Les outils sont presque prêts, les gestes se répètent, le départ se rapproche. Sélectionné pour représenter la Suisse aux WorldSkills à Shanghai dans la catégorie menuiserie, Augustin vit les dernières semaines d’une préparation exigeante. À ses côtés, son coach Loïc ajuste les détails, affine les méthodes et l’aide à transformer la pression en énergie. Rencontre croisée avec un candidat concentré et un accompagnant attentif, au cœur d’une aventure où la précision se joue parfois au millimètre.
Une échéance qui se rapproche
Le départ pour Shanghai approche. Comment vivez-vous cette dernière ligne droite ?
Augustin : Je me sens bien. L’échéance devient très concrète, surtout avec le départ imminent du matériel. Cela signifie aussi qu’il reste moins de temps pour s’entraîner dans les conditions habituelles.
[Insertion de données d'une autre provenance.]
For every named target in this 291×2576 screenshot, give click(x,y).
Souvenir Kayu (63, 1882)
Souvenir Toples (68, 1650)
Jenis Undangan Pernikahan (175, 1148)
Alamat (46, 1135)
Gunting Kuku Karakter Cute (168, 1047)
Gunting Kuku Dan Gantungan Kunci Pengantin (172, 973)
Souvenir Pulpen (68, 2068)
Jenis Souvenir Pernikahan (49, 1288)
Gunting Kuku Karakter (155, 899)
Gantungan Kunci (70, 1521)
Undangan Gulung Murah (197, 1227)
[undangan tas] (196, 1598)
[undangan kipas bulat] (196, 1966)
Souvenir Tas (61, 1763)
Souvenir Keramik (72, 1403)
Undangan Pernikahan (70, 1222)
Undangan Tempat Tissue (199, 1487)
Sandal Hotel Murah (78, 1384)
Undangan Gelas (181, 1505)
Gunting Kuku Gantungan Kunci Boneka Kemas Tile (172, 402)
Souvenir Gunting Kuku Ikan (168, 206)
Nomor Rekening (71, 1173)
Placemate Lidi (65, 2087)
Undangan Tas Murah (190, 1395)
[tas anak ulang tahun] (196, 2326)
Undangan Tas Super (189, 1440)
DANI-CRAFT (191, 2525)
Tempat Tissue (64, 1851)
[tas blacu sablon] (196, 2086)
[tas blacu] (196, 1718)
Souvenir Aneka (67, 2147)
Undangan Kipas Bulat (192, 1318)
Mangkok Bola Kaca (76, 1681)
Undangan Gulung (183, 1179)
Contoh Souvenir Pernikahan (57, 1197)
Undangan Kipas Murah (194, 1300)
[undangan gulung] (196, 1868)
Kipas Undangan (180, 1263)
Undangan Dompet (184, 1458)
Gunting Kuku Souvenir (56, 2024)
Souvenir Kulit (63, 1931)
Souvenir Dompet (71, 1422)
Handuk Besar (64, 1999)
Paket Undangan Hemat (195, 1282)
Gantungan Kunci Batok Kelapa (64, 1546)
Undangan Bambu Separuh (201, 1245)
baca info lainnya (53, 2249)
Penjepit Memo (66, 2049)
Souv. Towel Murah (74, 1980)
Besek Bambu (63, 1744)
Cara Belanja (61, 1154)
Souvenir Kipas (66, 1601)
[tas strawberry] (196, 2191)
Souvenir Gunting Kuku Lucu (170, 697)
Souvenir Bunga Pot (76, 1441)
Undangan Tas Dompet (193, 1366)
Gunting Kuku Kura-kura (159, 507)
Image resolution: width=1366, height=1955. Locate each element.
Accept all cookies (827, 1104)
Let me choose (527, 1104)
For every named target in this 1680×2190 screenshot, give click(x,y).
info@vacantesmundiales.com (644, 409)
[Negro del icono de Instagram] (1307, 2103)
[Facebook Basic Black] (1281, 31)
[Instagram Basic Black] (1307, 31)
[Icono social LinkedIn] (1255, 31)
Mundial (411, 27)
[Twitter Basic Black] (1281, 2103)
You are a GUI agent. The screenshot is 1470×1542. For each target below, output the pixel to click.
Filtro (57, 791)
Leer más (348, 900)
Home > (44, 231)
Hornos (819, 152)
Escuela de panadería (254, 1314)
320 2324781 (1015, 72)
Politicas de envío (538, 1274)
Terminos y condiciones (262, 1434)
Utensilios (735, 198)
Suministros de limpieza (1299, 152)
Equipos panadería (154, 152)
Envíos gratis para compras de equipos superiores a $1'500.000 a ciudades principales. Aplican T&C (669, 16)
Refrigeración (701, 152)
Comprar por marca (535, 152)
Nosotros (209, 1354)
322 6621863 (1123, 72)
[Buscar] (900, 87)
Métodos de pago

Mais je suis confiant : j’ai beaucoup travaillé et je sens que j’ai progressé. Après, une compétition comme celle-ci garde toujours sa part d’inconnu. On peut tomber sur une pièce que l’on n’a jamais vraiment travaillée, ou au contraire sur quelque chose qui nous convient parfaitement.
La pression commence-t-elle à se faire sentir ?
Augustin : A ces championnats du monde des métiers, j’y pense forcément. Je sens que le moment approche. La pression est présente, sans être insupportable. Pour l’instant, elle m’aide surtout à rester concentré. Je ne fais ni de rêves, ni de cauchemars dans lesquels je me trouve aux WorldSkills (rires).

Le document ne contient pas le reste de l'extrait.